Problem details: Copy the items word for word, starting at the very first line and ending at the line containing "tree-item-file: ranking_general.sql is", with both of those lines included.

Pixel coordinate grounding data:

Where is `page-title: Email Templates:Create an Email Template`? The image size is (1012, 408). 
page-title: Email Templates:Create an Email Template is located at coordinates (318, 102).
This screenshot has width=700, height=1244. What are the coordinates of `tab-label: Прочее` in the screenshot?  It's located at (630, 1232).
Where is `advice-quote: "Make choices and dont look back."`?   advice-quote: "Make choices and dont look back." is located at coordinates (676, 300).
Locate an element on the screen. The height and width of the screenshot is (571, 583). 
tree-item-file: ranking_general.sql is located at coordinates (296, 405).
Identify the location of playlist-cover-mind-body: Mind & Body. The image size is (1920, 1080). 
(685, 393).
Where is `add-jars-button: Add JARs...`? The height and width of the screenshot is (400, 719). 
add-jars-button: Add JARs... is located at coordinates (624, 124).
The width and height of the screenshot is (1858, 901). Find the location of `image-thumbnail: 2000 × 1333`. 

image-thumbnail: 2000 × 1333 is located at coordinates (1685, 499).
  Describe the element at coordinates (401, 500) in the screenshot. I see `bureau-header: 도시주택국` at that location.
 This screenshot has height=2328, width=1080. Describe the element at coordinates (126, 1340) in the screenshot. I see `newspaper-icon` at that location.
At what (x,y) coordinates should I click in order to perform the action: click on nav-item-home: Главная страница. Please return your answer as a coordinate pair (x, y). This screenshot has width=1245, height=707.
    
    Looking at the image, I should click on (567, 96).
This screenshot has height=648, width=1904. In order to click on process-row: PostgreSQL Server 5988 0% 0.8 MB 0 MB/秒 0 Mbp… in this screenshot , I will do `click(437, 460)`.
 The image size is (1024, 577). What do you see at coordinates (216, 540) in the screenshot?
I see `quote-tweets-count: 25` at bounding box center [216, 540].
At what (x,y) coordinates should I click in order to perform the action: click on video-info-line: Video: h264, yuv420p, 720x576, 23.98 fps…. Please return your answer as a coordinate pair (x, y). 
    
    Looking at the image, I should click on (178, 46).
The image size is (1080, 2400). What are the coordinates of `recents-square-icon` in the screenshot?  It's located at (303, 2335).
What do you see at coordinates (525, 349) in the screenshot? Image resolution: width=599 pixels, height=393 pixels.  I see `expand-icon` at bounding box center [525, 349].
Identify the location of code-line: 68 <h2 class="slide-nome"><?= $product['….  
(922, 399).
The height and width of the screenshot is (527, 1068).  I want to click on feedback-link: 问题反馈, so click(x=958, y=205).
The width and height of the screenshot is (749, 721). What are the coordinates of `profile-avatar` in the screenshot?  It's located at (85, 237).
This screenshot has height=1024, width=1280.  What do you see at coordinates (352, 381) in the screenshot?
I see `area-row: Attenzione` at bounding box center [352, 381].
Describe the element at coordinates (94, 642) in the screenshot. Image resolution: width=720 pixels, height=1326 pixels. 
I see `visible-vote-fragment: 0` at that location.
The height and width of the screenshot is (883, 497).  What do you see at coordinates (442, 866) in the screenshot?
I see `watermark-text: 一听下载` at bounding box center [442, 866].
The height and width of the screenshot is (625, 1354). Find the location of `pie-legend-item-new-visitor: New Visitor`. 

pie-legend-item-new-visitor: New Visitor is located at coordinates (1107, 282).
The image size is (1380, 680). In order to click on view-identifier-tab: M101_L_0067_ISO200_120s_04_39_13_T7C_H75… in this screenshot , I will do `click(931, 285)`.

Reply to the task:
Where is `page-title: Email Templates:Create an Email Template`? The image size is (1012, 408). 
page-title: Email Templates:Create an Email Template is located at coordinates (318, 102).
This screenshot has width=700, height=1244. What are the coordinates of `tab-label: Прочее` in the screenshot?  It's located at (630, 1232).
Where is `advice-quote: "Make choices and dont look back."`?   advice-quote: "Make choices and dont look back." is located at coordinates (676, 300).
Locate an element on the screen. The height and width of the screenshot is (571, 583). 
tree-item-file: ranking_general.sql is located at coordinates (296, 405).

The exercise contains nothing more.